Despite an ongoing focus on the coveted millennial readership, health publishers haven’t lost sight of the fact that 34% of Americans are over age 50; over the next two decades, more than 27.7 million people in the U.S. will join their ranks. This aging population is contending with a distinct set of wellness challenges, if not in themselves, then in the even older relatives in their care. Here, we round up titles addressing ways to boost readers’ bodies, minds, and hormones as they enter their less limber years.

Exercise is Medicine: How Physical Activity Boosts Health and Slows Aging

Judy Foreman. Oxford Univ., Dec.

Calling exercise the “closest thing there is to a magic bullet for preventing disease and disability, maximizing health and prolonging life,” the author, a biologist, presents the evidence then offers specifics. Want to stay sharp? Exercise more than usual. Feeling blue? Try running. And cartwheeling helps keep bones strong—though, alas, it’s better if you started as a teen.

Fitness Hacks for Over 50

K. Aleisha Fetters. Adams, Apr. 2020

Fetters, a trainer and fitness writer for publications including U.S. News & World Report, offers simple movements and activities, meant to be done for just a few minutes a day, that she sees as key to better sleep, increased strength and balance, and an amped-up sex life in midlife and beyond.

The Good News About Estrogen

Uzzi Reiss. St. Martin’s, Mar. 2020

The essential hormone can start to wane for a number of reasons covered in this book, and the process is inevitable as women age. Reiss, a Beverly Hills anti-aging ob-gyn with a pro–replacement therapy stance, speaks to “an audience that isn’t settling for not feeling 100 percent,” says St. Martin’s executive editor Elizabeth Beier.

Is It Alzheimer’s?

Peter V. Rabins.
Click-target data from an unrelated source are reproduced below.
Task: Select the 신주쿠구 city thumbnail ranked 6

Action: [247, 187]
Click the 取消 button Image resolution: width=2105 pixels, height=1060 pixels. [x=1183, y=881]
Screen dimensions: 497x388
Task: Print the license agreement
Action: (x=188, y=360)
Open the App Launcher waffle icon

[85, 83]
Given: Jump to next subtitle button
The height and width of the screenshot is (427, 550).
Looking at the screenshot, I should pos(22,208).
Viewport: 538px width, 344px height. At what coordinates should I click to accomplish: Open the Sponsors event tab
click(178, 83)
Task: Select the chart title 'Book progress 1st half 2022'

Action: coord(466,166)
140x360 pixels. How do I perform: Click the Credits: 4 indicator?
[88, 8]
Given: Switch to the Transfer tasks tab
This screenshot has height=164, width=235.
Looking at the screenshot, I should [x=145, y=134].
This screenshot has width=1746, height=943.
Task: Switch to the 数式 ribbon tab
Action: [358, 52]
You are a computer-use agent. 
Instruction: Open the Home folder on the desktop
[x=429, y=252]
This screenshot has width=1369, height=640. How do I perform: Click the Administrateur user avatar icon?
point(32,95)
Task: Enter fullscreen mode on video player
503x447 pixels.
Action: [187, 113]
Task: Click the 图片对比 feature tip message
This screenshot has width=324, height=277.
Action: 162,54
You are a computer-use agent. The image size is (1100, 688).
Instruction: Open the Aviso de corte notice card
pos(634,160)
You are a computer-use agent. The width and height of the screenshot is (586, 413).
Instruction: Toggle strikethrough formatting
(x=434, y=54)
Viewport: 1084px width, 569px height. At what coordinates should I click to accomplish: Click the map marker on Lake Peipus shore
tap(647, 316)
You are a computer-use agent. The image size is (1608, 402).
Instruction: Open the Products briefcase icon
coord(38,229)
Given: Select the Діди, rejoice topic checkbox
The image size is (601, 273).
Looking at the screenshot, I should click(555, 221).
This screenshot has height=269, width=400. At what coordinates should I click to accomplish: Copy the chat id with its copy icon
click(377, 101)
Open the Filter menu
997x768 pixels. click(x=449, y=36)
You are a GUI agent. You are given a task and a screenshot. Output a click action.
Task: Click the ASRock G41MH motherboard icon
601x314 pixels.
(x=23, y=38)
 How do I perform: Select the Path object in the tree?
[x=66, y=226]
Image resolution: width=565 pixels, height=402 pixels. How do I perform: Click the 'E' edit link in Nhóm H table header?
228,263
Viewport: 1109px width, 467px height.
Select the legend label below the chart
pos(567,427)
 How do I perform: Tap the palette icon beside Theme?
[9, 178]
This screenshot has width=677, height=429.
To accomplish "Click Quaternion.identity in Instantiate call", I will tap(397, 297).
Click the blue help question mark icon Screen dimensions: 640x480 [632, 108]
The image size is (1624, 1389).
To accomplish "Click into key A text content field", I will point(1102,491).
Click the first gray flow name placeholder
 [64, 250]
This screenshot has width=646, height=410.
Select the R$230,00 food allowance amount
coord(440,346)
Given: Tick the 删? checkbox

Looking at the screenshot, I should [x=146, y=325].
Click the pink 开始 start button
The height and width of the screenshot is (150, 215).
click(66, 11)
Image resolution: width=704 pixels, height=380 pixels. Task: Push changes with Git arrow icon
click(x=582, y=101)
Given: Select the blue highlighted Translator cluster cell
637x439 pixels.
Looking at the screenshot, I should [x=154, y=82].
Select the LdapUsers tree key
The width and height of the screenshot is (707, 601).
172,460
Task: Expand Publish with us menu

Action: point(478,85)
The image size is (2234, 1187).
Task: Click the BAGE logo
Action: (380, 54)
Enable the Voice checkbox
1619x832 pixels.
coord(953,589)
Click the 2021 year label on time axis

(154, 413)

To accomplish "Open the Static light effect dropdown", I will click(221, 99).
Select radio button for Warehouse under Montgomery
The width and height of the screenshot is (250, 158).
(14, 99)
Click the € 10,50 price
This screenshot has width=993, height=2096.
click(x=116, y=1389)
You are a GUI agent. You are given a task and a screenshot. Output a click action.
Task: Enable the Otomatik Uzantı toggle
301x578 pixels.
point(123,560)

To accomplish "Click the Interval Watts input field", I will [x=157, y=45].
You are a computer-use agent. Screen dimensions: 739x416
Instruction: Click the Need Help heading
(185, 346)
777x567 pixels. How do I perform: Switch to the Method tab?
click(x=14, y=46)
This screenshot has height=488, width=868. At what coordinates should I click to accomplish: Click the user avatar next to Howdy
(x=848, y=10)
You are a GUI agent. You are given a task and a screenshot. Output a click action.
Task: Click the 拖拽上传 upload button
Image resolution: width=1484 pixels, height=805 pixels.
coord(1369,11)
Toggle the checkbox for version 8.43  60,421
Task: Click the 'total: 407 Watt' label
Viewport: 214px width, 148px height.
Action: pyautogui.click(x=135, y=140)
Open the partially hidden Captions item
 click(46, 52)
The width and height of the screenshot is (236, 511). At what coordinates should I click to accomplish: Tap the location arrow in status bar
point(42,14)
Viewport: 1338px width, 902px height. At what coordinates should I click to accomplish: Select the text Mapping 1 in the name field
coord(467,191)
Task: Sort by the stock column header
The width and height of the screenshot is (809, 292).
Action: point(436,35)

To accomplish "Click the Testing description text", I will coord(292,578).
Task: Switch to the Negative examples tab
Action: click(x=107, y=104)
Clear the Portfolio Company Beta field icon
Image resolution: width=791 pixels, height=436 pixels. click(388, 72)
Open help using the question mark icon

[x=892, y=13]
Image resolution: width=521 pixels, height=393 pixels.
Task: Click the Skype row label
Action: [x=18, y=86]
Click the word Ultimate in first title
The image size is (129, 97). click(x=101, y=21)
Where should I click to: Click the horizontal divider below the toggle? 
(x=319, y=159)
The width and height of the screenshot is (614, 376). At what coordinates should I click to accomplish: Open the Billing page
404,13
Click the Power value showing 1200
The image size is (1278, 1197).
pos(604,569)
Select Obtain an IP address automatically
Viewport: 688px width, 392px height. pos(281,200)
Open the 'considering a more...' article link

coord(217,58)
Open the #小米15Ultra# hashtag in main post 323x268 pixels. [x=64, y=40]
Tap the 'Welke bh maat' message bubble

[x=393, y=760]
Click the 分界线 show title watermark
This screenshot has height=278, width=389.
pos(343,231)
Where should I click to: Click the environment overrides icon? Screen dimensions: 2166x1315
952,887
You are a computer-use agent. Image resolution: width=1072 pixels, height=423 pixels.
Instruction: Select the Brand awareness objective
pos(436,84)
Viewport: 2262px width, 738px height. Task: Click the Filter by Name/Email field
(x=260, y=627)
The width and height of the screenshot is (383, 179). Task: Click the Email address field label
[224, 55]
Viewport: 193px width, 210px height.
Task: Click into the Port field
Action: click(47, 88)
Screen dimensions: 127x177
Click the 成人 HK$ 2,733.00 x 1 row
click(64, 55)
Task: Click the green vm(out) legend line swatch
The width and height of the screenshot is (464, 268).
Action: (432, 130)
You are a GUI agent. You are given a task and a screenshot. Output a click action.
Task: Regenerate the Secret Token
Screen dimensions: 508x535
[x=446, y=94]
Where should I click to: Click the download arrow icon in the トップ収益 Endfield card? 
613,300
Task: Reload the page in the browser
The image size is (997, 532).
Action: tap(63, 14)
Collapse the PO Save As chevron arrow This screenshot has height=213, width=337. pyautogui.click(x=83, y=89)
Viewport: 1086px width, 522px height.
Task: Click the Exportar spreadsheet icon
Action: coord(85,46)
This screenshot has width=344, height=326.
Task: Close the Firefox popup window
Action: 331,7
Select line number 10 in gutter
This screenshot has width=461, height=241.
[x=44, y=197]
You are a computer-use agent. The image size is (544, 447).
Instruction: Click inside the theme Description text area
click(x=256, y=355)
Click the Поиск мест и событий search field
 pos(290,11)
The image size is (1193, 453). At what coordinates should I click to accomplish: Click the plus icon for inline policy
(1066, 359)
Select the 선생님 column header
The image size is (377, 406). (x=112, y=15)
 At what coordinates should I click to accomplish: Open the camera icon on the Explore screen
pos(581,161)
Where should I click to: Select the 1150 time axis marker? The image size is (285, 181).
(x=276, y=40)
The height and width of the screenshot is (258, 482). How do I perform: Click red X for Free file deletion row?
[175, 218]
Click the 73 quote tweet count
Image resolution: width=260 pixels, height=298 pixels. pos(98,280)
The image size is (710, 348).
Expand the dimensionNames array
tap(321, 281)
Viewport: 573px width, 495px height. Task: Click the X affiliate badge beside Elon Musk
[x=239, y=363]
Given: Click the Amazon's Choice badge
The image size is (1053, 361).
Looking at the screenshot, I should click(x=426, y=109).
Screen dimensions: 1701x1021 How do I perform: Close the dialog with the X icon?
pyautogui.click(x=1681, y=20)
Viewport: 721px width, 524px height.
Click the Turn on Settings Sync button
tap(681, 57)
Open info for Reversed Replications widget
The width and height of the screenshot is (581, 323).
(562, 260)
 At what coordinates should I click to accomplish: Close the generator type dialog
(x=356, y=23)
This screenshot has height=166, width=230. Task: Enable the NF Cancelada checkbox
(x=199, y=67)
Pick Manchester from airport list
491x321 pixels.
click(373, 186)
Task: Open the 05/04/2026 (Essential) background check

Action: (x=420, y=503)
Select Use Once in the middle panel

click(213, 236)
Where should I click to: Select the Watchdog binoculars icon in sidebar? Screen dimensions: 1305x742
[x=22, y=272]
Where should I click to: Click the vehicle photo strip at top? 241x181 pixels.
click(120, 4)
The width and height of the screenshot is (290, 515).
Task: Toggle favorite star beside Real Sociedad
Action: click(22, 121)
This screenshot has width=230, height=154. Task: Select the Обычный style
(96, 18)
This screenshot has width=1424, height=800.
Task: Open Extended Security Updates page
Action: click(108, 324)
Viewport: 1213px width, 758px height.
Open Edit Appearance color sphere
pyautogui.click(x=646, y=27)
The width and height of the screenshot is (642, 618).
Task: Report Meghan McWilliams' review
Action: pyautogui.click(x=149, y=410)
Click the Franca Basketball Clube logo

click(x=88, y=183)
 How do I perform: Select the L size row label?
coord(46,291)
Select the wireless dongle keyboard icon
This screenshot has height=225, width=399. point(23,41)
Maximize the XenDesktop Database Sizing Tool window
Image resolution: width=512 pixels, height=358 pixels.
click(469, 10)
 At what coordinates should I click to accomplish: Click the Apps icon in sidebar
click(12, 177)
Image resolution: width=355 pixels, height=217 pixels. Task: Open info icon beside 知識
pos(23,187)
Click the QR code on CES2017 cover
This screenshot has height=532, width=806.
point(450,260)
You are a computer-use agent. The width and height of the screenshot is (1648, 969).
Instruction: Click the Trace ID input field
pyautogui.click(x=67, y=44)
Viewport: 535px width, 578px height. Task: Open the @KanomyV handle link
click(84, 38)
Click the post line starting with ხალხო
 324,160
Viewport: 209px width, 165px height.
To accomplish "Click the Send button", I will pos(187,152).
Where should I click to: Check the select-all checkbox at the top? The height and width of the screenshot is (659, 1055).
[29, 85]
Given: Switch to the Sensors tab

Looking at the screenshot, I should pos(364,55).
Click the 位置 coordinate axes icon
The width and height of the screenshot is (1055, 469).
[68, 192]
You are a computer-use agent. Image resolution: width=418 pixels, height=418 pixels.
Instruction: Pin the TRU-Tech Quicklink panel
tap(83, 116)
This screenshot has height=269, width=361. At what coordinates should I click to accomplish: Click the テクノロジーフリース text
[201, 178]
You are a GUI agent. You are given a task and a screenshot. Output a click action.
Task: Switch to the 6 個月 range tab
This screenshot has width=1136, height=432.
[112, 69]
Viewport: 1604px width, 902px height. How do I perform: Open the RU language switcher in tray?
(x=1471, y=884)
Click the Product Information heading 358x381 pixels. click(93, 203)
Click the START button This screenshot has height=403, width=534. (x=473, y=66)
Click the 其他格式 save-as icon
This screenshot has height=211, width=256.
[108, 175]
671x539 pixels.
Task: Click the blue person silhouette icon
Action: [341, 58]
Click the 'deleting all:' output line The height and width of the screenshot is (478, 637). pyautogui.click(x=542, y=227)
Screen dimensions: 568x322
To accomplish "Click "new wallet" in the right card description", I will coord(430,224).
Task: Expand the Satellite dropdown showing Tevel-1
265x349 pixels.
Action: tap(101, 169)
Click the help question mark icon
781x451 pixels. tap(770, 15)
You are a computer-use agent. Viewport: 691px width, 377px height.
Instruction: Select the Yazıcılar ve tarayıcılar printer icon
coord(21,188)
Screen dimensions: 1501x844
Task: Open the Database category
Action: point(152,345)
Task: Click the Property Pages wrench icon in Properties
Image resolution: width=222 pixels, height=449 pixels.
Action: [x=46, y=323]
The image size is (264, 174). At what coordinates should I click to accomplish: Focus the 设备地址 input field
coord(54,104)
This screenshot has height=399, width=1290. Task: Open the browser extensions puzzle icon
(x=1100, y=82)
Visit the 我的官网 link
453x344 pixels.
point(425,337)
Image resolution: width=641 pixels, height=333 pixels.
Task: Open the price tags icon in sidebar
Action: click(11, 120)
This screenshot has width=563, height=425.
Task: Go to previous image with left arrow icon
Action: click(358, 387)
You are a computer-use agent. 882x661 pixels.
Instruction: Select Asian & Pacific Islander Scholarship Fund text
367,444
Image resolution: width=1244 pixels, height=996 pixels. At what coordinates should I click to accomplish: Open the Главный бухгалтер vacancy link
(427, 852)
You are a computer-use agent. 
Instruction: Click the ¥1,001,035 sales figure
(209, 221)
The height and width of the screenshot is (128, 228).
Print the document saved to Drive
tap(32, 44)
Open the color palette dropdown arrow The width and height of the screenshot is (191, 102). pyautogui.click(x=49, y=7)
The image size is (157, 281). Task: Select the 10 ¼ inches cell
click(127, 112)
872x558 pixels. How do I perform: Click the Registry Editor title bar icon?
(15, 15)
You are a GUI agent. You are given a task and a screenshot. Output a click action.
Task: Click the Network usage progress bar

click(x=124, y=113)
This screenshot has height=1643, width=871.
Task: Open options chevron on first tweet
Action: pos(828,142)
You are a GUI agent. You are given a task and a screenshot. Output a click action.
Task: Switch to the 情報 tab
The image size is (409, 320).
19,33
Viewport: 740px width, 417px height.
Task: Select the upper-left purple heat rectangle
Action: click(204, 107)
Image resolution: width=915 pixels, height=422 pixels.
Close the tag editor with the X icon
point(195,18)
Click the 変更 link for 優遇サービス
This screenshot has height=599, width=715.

Johns Hopkins Univ., Mar. 2020

Addressing an ailment afflicting almost six million Americans, Rabins, a professor of psychiatry at Johns Hopkins School of Medicine, answers 101 of the most common questions he hears in his practice, addressing root causes of the disease and how to lower the risk of contracting it.

The M Word

Ginni Mansberg. Quarto, July 2020

Australian GP and morning TV doctor Mansberg covers many of the challenges faced by menopausal women, and delves into the science behind the change and new thinking on hormone therapy, all with a nudge and a wink. For instance, chapter four, “Where’s My Vagina Gone?,” discusses, among other topics, what Mansberg calls “the tantalizingly named genitourinary syndrome of menopause.”

Why Did I Come into This Room?

Joan Lunden. Forefront, Mar. 2020

The former Good Morning America cohost, who has since turned her professional attention to various wellness topics, here starts what the subtitle calls “A Candid Conversation About Aging.” For our q&a with Lunden, see “Appreciation and Resilience.”

The XX Brain

Lisa Mosconi. Avery, Mar. 2020

The director of the Women’s Brain Initiative at Weill Cornell Medical College gives readers her take on why and how “women’s health is in deep jeopardy,” she writes in the book’s introduction. The medical establishment, she says, overlooks the challenges women in particular face in terms of brain health, and their higher likelihood than men to suffer from anxiety and depression, autoimmune disorders, brain tumors, and strokes.